Last Updated on April 1, 2012 by Steven Meurrens

Over the last several years, the Supreme Court of Canada has released numerous administrative law decisions where it found that the reasonableness standard of review should replace other standards.  On March 22nd 2012, in Dore v. Burraeu du Quebec, 2012 SCC 12, the Court extended this trend to proclaiming that the reasonableness standard should replace the Oakes test when determining whether an administrative tribunal’s action which limited a right under Canada’s Charter of Rights and Freedoms could nonetheless withstand s. 1 analysis.

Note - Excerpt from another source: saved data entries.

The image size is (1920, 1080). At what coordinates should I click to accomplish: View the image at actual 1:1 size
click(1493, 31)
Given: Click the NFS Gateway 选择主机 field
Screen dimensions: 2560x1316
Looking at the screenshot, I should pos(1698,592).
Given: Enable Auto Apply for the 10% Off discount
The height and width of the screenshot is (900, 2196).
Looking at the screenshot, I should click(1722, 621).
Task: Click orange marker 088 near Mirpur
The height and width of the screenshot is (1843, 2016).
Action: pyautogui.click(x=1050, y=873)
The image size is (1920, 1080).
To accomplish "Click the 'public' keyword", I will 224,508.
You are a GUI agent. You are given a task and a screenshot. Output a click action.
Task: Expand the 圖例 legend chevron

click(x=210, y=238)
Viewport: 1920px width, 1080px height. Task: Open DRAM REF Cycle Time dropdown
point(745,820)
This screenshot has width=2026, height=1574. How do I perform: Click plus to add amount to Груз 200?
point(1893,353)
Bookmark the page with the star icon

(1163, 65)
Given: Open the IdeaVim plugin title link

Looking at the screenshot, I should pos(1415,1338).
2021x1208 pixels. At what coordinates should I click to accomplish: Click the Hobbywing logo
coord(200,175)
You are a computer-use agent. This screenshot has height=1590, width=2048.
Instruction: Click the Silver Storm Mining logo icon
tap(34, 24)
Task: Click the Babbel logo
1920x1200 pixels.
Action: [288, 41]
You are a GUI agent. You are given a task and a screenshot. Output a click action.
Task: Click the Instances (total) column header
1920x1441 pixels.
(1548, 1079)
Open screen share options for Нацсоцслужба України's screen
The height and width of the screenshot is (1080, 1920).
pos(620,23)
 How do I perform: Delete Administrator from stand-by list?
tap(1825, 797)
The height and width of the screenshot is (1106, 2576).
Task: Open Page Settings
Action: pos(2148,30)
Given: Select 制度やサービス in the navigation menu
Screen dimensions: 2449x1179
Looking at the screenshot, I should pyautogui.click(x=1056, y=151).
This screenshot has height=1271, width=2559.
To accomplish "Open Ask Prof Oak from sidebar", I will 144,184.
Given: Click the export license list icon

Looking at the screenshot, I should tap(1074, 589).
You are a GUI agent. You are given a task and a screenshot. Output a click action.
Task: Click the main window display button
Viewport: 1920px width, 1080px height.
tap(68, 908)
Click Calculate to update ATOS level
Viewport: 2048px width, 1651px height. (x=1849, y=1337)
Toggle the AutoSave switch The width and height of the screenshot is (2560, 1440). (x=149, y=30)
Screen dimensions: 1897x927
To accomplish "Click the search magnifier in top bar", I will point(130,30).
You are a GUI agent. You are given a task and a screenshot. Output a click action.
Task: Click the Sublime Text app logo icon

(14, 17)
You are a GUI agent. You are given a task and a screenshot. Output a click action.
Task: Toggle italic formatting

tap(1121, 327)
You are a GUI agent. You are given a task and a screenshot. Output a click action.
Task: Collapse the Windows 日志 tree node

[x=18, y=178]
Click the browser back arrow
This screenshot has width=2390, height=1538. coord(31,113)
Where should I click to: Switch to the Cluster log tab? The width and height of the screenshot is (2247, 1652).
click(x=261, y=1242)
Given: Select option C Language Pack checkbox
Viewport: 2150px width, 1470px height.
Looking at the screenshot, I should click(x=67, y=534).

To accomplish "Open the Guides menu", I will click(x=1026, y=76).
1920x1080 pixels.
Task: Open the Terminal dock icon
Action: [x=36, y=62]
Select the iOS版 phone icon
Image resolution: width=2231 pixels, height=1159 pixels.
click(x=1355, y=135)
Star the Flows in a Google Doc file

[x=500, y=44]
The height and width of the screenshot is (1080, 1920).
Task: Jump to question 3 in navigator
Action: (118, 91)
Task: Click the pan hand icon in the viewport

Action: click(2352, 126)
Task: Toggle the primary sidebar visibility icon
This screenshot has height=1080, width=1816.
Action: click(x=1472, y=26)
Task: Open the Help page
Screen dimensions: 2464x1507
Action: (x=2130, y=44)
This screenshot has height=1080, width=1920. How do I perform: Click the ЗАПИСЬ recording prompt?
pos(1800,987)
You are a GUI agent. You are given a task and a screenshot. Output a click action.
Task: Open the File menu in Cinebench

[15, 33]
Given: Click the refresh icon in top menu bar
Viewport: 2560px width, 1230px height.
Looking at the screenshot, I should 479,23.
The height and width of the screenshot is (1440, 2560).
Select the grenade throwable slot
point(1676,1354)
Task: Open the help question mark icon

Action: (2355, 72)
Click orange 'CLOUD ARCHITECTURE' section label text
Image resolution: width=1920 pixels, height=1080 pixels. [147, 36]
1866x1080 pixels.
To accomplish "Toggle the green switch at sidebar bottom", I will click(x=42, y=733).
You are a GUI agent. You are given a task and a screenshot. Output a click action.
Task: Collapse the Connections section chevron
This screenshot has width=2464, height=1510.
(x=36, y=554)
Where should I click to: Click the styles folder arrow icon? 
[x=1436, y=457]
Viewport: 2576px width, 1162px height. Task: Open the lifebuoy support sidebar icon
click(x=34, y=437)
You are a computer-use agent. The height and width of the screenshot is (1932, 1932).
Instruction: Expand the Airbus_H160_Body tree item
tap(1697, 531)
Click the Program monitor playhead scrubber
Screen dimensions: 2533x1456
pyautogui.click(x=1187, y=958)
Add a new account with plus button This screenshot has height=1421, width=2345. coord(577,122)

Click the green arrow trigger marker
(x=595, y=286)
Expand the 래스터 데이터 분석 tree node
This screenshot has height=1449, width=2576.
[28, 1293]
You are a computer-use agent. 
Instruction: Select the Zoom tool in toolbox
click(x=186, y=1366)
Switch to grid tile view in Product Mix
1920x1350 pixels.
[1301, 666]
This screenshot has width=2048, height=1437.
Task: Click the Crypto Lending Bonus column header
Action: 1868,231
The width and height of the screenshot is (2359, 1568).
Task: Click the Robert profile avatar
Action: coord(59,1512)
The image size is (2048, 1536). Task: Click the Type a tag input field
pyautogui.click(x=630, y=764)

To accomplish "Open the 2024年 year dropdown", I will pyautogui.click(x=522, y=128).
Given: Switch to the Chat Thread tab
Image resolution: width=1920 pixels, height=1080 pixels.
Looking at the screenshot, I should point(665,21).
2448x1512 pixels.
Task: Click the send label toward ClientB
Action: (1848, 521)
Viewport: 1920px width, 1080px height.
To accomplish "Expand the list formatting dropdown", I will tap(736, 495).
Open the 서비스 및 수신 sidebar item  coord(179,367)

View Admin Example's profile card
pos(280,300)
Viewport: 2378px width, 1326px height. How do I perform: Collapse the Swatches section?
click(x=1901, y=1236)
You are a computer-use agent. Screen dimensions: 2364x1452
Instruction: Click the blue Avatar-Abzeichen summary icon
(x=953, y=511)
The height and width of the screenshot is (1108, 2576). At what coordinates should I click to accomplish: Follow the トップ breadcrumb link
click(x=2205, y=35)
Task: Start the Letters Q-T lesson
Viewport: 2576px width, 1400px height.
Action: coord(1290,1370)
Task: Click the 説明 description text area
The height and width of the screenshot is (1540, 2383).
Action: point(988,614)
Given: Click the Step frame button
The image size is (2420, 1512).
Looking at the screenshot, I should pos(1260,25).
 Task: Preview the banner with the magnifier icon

Section 1 analysis refers to the judicial process of determining whether a government’s breach (or limitation) of a Charter right is nonetheless constitutional pursuant to s. 1 of the Charter, which states that:

The Canadian Charter of Rights and Freedoms guarantees the rights and freedoms set out in it subject only to such reasonable limits prescribed by law as can be demonstrably justified in a free and democratic society.

In 1985, the Supreme Court of Canada created the Oakes test for determining whether a Charter breach is reasonable and justifiable in a free and democratic society.  The Oakes test first involves determining whether the government’s limitation of a Charter right is the result of a pressing and substantial objective.  If it is, then the government must demonstrate that the means to achieve its objective are proportional.  Proportionality requires that:

  1. The means be rationally connected to the government’s pressing and substantial objective;
  2. That the means to achieve the objective involve a minimal impairment of Charter rights; and
  3. There must be proportionality between the infringement and the objective.

As the Court noted in Dore, the judiciary has had difficulty applying Oakes in a non-legislative context.  What, for example, is the pressing and substantial objective of an administrative decision?  Who has the burden of defending that decision?  The difficulty is further exemplified in immigration law by the fact that it is often not the tribunal itself that is a party to a proceeding.

Accordingly, the Supreme Court has proclaimed that in administrative law decisions, the reasonableness standard should apply to determining whether a Charter limitation is justified.  The Court adopted the reasonableness standard over the correctness standard because a) it reiterated that administrative law involves a tribunal’s complex interpretation of its enabling statute, of which the tribunal is the most familiar, and b) because the Court was concerned that adopting the correctness standard would lead to judicial review becoming a hearing de novo.

As such, where an administrative tribunal limits a Charter right, then the reasonableness standard will apply to determine whether that limitation is nonetheless constitutional.  The reasonableness analysis will center on proportionality, or ensuring that a tribunal interfere with a Charter guarantee no more than is necessary given a statutory objective.

It may be that the change does not result in any practical difference.  As the Court noted, “a formulaic application of the Oakes test may not be workable in the context of an adjudicated decision, distilling its essence works the same justificatory muscles: balance and proportionality…… in both cases, we are looking for whether there is an appropriate balance between rights and objectives, and the purpose of both exercises is to ensure that the rights at issue are not unreasonably limited.”

On the other hand, moving away from a rigid formula to a more flexible reasonableness standard may actually lead to a flurry of Charter challenges, as reasonableness decisions are inherently factually and contextually based.

Indeed, I can think of a few areas that I think may be ripe for some Charter challenges under the new test.